An example is a friend who is retired from more than 25 years of service in the U.S. military. He is married, has 3 kids, wife, and so forth. As straight as they come. But he is not narrow in his thinking.
He invited a group of us, including me, to a holiday open house. These were his words:
Holiday open house. Spouses/little ones welcome. Stay as long as you want or just drop by to say “hi”.
When I RSVP’d, I thanked him for inviting my spouse as well as for choosing that word, specifically. He replied, “well, you gave me that word. You always refer to your spouse using that term instead of the word husband. I have to tell you, I feel uncomfortable using the word husband for a guy’s marital partner and even more uncomfortable using the word wife for a woman’s marital partner.” (My friend has always told me exactly how he feels.)
This is a demonstration of the give-and-take and ongoing learning among gay and straight people as they adjust to same-sex marriage being legal and more prevalent in the United States.
Frankly, I have not liked the word “husband” myself. Perhaps my straight-leanings made me equally as uncomfortable with it? I dunno… I just know that I am much more comfortable with the word spouse to refer to the best half of my marriage.
I wish my spouse would come to these social events with me and demonstrate that two guys can be a “normal couple” as a male-female couple are.
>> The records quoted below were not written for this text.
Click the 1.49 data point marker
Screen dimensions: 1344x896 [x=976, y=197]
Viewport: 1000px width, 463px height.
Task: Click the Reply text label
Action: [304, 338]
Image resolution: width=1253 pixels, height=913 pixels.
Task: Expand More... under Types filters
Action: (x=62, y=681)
However, my spouse hates socializing, especially with people he does not know. As usual, he will remain at home.
Well, anyway, if your world is involved in working with and socializing primarily with straight people, and you are married to someone of the same sex as yourself, consider public references to your spouse — not husband or wife. That may make people feel more comfortable, or as my friend said, “less weird.”
Life is short: learn to adjust.
I also prefer the word spouse to the husband or wife. I think we are socialized to believe husbands and wives fulfill specific roles in the relationship. For better or worse I don’t get the sense that society views a marriage as a relationship between equals. In my view, that’s simply not the case with same sex unions.